Bertram George Kelly (4 January 1884 – 1976) was born in Douglas, on the Isle of Man, and is credited with bringing electricity to the Island.

Early life 
Bertram Kelly was born into a Manx seafaring family on 4 January 1884. His mother was Margaret Quirk and his father was Captain James Kelly. Captain Kelly was a master mariner who changed careers later in life to become manager of Southend-on-Sea Pier, Pavilion and Electric Tramways in 1887. Following this appointment, Captain Kelly moved his family to England.

Bertram Kelly was educated at Southend High School for Boys and Walton College before studying electrical engineering at the Royal Technical College, Glasgow. After finishing his education, Kelly took up electric lighting posts with Midland Railway, London County Council and Hornsey Borough Council. While in London, he was an active member of the London Manx Society.

Bringing electric light to the Isle of Man 

Bertram Kelly returned to the Isle of Man in 1920, where he was appointed chief assistant engineer to the Manx Electric Railway. Two years later, in 1922, he was appointed as the first Douglas Borough Electrical Engineer – the year the Douglas Corporation Light and Power Act completed its passage through Tynwald. This enabled him to supervise the building of the North Quay power station.

### [DIRECTIVE 1]
Output the listing exactly, running from its start through the line that contains "Looking at the screenshot, I should 181,54.", with both of those lines included.

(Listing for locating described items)
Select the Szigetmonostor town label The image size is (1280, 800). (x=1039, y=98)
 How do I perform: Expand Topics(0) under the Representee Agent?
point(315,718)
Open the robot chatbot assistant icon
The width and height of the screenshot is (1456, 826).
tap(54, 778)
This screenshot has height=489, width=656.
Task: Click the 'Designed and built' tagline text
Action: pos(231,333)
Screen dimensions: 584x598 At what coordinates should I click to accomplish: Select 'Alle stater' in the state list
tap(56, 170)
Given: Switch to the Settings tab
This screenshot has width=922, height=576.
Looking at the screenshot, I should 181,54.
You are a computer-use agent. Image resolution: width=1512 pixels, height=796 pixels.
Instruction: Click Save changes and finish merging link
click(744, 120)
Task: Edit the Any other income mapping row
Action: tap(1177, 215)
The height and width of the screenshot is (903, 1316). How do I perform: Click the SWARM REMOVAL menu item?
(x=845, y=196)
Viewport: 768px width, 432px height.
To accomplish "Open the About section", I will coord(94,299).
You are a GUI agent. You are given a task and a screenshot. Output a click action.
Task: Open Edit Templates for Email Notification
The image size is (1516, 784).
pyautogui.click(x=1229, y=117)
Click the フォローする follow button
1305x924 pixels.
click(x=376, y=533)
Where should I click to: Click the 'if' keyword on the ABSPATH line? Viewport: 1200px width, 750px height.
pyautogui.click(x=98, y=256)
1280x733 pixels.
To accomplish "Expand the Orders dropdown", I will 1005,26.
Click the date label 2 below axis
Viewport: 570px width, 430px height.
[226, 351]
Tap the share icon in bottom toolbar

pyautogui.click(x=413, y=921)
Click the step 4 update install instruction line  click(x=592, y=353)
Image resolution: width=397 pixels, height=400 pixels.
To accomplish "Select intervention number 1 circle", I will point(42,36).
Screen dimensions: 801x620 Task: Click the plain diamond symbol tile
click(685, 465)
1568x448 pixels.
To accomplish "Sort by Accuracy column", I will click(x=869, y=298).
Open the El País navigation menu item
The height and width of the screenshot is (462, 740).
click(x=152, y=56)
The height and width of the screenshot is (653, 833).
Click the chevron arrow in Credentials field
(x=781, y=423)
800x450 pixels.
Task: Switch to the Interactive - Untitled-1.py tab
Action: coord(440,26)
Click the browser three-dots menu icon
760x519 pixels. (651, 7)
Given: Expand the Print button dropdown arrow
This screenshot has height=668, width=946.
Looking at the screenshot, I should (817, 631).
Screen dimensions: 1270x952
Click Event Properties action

### [DIRECTIVE 2]
Name every school or college that the biography of Bertram Kelly says he attended.

### [WORKED ANSWER 1]
Select the Szigetmonostor town label The image size is (1280, 800). (x=1039, y=98)
 How do I perform: Expand Topics(0) under the Representee Agent?
point(315,718)
Open the robot chatbot assistant icon
The width and height of the screenshot is (1456, 826).
tap(54, 778)
This screenshot has height=489, width=656.
Task: Click the 'Designed and built' tagline text
Action: pos(231,333)
Screen dimensions: 584x598 At what coordinates should I click to accomplish: Select 'Alle stater' in the state list
tap(56, 170)
Given: Switch to the Settings tab
This screenshot has width=922, height=576.
Looking at the screenshot, I should 181,54.

### [WORKED ANSWER 2]
Southend High School for Boys
Walton College
Royal Technical College, Glasgow